Decide Between Natural or Lab-Grown Stones

There are two main differences between a natural and a lab-grown stones: Origin and cost. First, natural gemstones were formed billions of years ago and are extracted via modern mining practices from deep within the earth, while lab-grown ones are created in laboratories by scientists in as little as a few weeks. Second, since their production and supply are controlled by man and they don't take millions of years to grow, lab-grown gems are anywhere from 30% to 50% less expensive than their mined counterparts. Otherwise, both natural and lab-grown stones are chemically and optically the same. Before purchasing an engagement ring, you should decide which option is right for you. If you or your partner are looking for a more budget-friendly center stone, a lab-created one could be right for you. Another pro? Lab-grown gemstones are always conflict free. However, it's important to note that the long term value of lab-grown engagement rings remains undecided. These futuristic stones are still new to the market, and could potentially depreciate over time. If you're looking for jewelry you can sell or upgrade later, you might want to consider going the natural route.

Buy Loose Stones

Unless you're buying an estate ring, chances are, you'll be looking at loose stones as opposed to stones in a setting. (The ones you see in the jeweler's case are often just samples to give you an idea of the finished product.) The center stone accounts for the vast majority of a ring's cost, so wouldn't you want to get the most gorgeous one imaginable—or at least in your budget? A good jeweler (more on that later) will be able to guide you and tell you what to look for.

Shop Smart

Always start your jeweler search with recommendations from friends and family. No leads? Check for industry organization affiliation. Stores accredited by the Jewelers of America or members of the Gemological Institute of America (GIA) are good starting places. Psst, you can also find local jewelers near you here. Large, renowned chains are often reliable and offer sales. And always find out what a store's return policy is. If you're surprising your partner, you want to be able to at least exchange the stone if it's not the one they want.

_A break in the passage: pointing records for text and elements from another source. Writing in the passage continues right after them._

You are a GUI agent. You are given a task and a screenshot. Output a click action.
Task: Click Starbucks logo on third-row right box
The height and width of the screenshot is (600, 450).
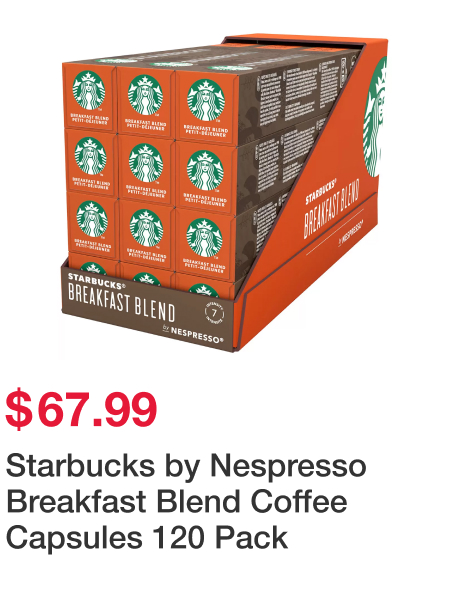(x=204, y=237)
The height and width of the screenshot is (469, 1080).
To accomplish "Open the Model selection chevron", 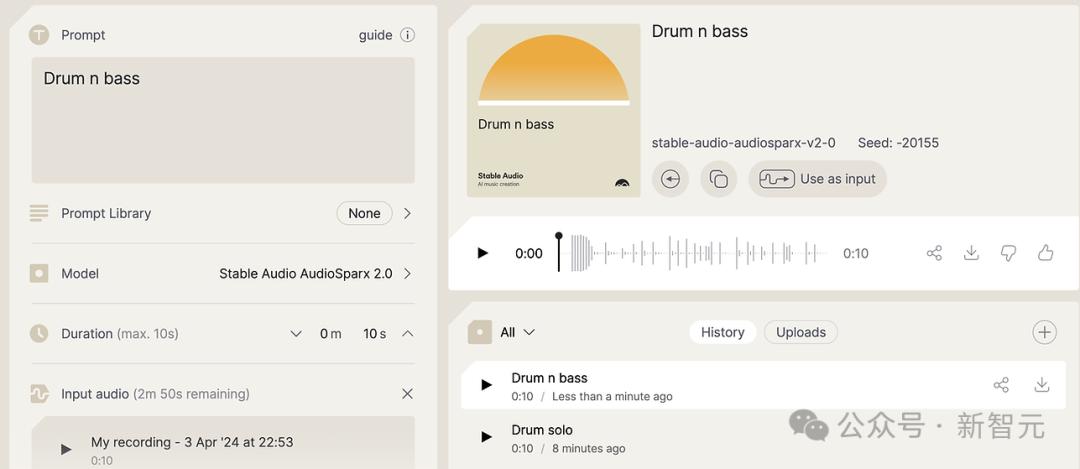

Give Yourself at Least Six Weeks

Remember that once ordered, a ring can take up to six weeks to arrive, potentially longer if you're having it custom designed. If you want to engrave the inside of the ring, be sure to request the inscription when you place your order—and account for any extra time it may add to the process.

Get It in Writing

Diamonds one carat or larger should be accompanied by a diamond-grading report issued by an independent gemological association such as the GIA or the American Gem Society. You might also get a "fingerprint" of your ring on the bill of sale, which would include the stone's 4 C's, shape, dimensions and any cosmetic enhancements. Also, anything that affects its value—if it was made by a famous designer, is an antique or period piece, or is handmade or custom-designed—should also be noted.

Protect Your Purchase

Real talk: Ring loss and theft happens. Whether your wedding and engagement rings are $500 or $50,000, a ring insurance policy is a way of honoring not just their financial value but also their sentimental value. There are two ways to go about insuring an engagement ring: You can either add it to your renters or home insurance policy (called a "rider"), or you can purchase a policy through an insurance company specializing in jewelry. You'll need to provide your receipts, as well as an appraisal, which costs a small fee.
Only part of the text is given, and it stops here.